Aerosols can be generated when biologically active material is spilled outside a biological safety cabinet; therefore prompt thorough clean-up is required. Preparedness is essential to achieve this. The laboratory director is responsible for discerning what disinfectants are most effective against the biologically active materials used in their laboratory and for ensuring that these disinfectants are readily available. Appendix II offers a brief description of disinfectants and their characteristics.
Clean-up of BSL 2 spills should be performed either by biology faculty or staff or by student workers under their immediate supervision. Personal protective equipment should be worn while cleaning up including goggles or faceshield, lab coat or disposable sleeves or smock, and might also include disposable shoe covers depending on the extent of the spill.
Direct contact with broken skin or mucous membranes with biologically active material is of serious concern. The affected area should be washed copiously with water. Use of the eyewash is required if the splash contaminated the eye. If the material was a BSL-2 organism or the eyewash was used to decontaminate an eye, Life Safety should be called to escort the victim to Health Services. An accident/injury form should be completed within 24 hours.

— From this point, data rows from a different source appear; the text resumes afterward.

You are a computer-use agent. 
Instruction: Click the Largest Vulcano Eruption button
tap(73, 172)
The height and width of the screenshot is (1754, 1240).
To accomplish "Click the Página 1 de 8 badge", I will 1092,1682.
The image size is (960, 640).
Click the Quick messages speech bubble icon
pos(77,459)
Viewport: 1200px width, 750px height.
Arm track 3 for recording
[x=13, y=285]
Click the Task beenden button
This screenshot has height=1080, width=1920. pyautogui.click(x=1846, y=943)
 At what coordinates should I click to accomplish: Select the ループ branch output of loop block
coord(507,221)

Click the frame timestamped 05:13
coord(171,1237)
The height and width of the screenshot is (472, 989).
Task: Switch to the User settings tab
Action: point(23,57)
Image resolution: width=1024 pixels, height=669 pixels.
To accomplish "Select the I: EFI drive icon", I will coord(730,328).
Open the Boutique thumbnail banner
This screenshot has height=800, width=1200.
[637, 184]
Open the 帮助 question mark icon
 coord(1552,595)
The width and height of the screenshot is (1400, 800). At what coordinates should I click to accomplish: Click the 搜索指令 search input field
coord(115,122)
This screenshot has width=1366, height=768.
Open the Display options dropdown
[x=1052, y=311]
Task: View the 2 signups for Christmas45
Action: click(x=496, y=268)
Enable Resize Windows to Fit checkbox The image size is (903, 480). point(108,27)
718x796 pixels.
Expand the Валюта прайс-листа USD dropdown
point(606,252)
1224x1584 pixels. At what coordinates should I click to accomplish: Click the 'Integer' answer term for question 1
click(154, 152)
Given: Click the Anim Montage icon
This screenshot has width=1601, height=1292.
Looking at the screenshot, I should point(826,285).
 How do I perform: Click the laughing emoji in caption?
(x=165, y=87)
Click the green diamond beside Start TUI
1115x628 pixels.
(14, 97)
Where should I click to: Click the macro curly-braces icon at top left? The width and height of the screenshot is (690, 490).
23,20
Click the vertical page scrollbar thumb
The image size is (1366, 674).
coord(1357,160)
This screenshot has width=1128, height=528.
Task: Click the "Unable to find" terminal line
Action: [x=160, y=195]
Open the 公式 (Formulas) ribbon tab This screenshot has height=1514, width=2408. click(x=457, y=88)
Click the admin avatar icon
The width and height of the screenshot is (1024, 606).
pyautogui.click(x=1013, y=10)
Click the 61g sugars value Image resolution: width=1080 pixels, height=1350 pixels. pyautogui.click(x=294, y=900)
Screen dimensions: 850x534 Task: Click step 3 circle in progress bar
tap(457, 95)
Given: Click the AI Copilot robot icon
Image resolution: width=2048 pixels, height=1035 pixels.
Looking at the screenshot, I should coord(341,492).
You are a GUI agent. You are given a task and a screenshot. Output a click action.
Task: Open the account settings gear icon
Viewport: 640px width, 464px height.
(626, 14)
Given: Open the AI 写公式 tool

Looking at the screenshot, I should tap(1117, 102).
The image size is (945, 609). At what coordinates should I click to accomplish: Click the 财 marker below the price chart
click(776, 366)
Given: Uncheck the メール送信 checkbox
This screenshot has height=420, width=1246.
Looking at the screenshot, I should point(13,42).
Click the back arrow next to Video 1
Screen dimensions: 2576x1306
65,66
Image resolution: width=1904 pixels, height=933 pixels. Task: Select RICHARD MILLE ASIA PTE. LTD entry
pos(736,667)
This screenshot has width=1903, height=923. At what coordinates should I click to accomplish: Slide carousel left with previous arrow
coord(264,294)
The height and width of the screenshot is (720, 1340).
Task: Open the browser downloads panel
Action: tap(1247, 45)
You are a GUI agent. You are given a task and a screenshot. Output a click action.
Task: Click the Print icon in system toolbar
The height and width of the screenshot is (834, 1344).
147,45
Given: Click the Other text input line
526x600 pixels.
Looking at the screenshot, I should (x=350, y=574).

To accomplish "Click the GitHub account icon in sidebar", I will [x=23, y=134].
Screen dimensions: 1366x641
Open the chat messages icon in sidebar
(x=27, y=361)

Contaminated clothing should be removed as soon as possible. If the contamination is from BSL-2 organisms, the clothing and skin should be decontaminated immediately with a disinfectant that effectively kills the organism without serious adverse effects to the individual. For that reason, aldehydes cannot be used as disinfectants. Hypochlorites and alcohols can cause skin irritation. Quaternary ammonium salt disinfectants are generally the best choice of disinfectants for skin or clothing and are available as surface disinfectants in laboratories. After soaking with the disinfectant, contaminated clothing should be washed in hot water as soon as possible.